• GIVEN TASK 1: Below is a passage on derivatives and hedging. Name every type of derivative instrument that it says the Company uses to manage its exposures.

** START OF SOURCE **

Earnings and cash flows are subject to fluctuations due to changes in commodity prices, foreign currency exchange rates, and interest rates. The Company uses derivative instruments such as commodity futures contracts, foreign currency forward contracts, and interest rate swaps to manage these exposures.

All derivatives are recognized on the Condensed Consolidated Balance Sheets at their fair value. On the date the derivative contract is entered into, it is designated as (i) a hedge of a forecasted transaction or the variability of cash flow to be paid (cash flow hedge), or (ii) a hedge of the fair value of a recognized asset or liability (fair value hedge). Changes in the fair value of a derivative that is qualified, designated and highly effective as a cash flow hedge are recorded in accumulated other comprehensive income (AOCI), to the extent effective, until they are reclassified to earnings in the same period or periods during which the hedged transaction affects earnings. Changes in the fair value of a derivative that is qualified, designated and highly effective as a fair value hedge, along with the gain or loss on the hedged recognized asset or liability that is attributable to the hedged risk, are recorded in current earnings.  Changes in the fair value of undesignated derivative instruments and the ineffective portion of designated derivative instruments are reported in current earnings.

The Company documents all relationships between hedging instruments and hedged items, as well as the risk-management objective and strategy for undertaking various hedge transactions. This process includes linking all derivatives that are designated as fair value hedges to specific assets and liabilities on the Condensed Consolidated Balance Sheets and linking cash flow hedges to specific forecasted transactions or variability of cash flow.

The Company also assesses, both at the hedge’s inception and on an ongoing basis, whether the designated derivatives that are used in hedging transactions are highly effective in offsetting changes in cash flow or fair values of hedged items.  When a derivative is determined not to be highly effective as a hedge or the underlying hedged transaction is no longer probable, hedge accounting is discontinued prospectively, in accordance with the derecognition criteria for hedge accounting.

Commodity Futures Contracts

Copper and brass represent the largest component of the Company’s variable costs of production.  The cost of these materials is subject to global market fluctuations caused by factors beyond the Company’s control.  The Company occasionally enters into forward fixed-price arrangements with certain customers; the risk of these arrangements is generally managed with commodity futures contracts.   These futures contracts have been designated as cash flow hedges.

** END OF SOURCE **
** START OF RECORDS FOR THE TASK **

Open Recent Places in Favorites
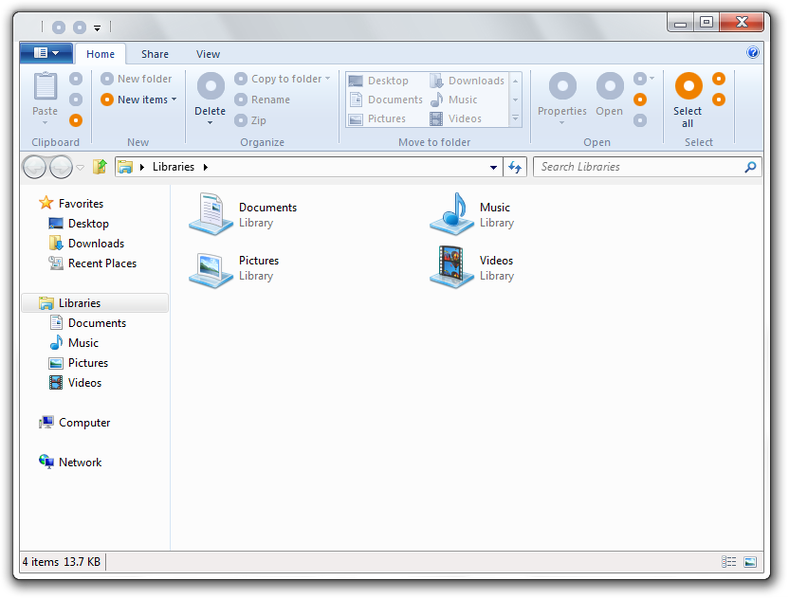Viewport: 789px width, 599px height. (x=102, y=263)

** END OF RECORDS FOR THE TASK **
** START OF RECORDS FOR THE TASK **

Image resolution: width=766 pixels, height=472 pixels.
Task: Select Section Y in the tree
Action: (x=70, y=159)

** END OF RECORDS FOR THE TASK **
** START OF RECORDS FOR THE TASK **

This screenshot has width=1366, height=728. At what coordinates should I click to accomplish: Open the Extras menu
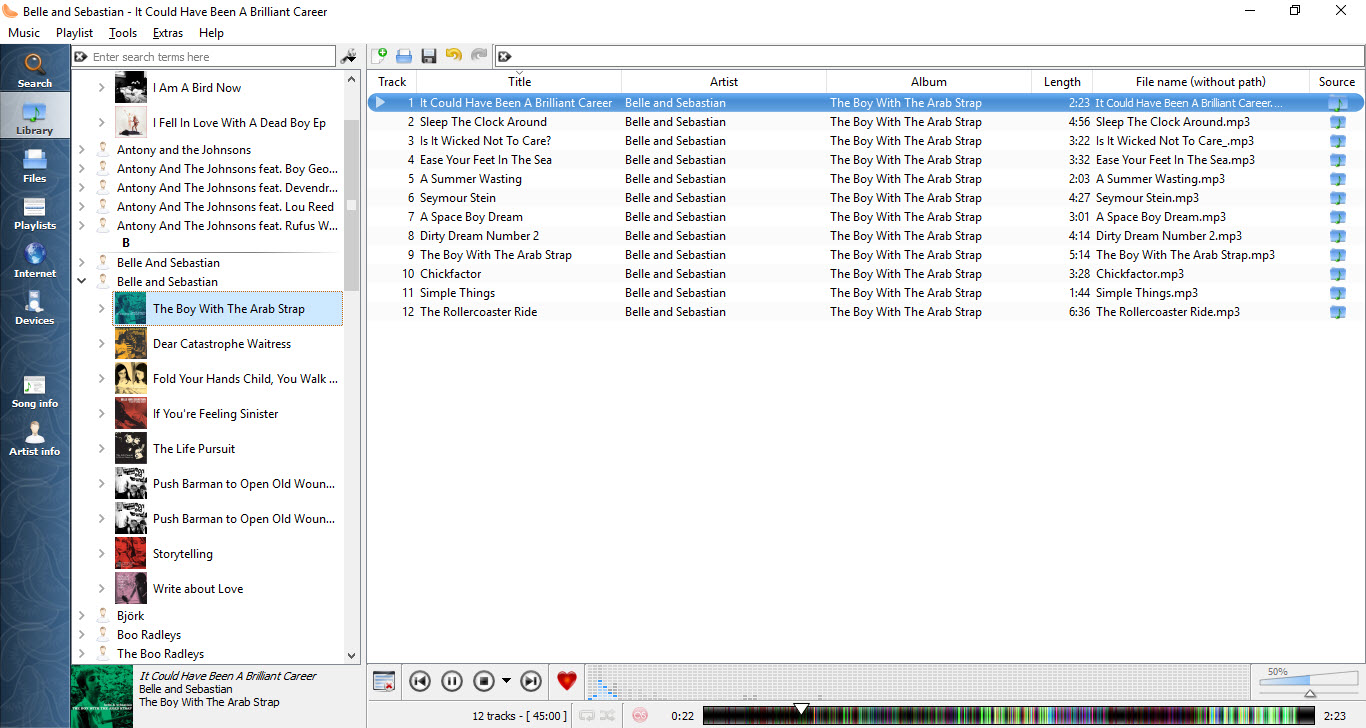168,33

** END OF RECORDS FOR THE TASK **

• GIVEN TASK 2: Filter the entries, keeping each line that contains the word "Open". Case counts.

• CORRECT RESULT 1:
- Commodity futures contracts
- Foreign currency forward contracts
- Interest rate swaps

• CORRECT RESULT 2:
Open Recent Places in Favorites
This screenshot has width=1366, height=728. At what coordinates should I click to accomplish: Open the Extras menu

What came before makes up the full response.